'''

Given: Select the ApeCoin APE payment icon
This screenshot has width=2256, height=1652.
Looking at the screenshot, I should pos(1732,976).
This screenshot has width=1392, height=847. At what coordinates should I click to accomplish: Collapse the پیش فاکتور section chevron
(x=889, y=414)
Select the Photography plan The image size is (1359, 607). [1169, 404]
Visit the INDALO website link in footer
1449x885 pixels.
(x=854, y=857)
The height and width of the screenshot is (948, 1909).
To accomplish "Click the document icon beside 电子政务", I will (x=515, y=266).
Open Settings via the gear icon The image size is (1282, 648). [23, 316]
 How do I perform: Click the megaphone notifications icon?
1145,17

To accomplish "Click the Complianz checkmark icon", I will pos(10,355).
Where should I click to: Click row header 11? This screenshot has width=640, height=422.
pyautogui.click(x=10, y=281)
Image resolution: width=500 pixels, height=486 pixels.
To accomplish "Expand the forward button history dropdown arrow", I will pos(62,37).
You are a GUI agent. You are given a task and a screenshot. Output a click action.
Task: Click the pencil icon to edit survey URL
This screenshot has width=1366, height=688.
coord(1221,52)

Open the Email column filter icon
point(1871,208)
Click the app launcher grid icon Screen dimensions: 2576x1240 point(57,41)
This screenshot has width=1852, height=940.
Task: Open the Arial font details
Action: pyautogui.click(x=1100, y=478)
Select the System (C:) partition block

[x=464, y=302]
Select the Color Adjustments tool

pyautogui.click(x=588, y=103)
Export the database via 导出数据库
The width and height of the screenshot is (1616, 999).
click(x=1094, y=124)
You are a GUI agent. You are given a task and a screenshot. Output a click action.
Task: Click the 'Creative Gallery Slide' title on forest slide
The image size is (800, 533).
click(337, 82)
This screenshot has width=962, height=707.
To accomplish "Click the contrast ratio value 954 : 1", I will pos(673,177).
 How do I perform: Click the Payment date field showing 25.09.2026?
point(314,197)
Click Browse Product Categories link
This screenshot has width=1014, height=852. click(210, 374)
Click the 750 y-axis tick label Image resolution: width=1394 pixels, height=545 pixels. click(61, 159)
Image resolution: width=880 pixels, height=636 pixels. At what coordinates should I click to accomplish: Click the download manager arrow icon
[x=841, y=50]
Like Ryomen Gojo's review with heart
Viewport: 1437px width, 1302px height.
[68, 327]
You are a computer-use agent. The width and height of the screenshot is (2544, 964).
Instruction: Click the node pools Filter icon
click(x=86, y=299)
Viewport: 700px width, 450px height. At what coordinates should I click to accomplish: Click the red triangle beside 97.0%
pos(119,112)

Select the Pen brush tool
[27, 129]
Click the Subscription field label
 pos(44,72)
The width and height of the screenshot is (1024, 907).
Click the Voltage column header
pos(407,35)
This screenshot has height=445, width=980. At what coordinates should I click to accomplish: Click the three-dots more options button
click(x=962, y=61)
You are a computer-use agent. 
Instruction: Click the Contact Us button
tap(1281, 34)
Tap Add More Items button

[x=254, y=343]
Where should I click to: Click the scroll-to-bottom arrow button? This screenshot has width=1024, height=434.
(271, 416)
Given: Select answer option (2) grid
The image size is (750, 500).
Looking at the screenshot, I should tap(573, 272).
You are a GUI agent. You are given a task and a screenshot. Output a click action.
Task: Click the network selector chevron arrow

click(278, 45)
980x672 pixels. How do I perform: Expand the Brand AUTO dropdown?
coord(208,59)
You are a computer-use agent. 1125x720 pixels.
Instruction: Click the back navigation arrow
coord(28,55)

'''

### What to do
Would you please set down the lines from the one with "You are a computer-use agent. 1125x720" to the end of the data above, exactly and without any other lines?

### Written response
You are a computer-use agent. 1125x720 pixels.
Instruction: Click the back navigation arrow
coord(28,55)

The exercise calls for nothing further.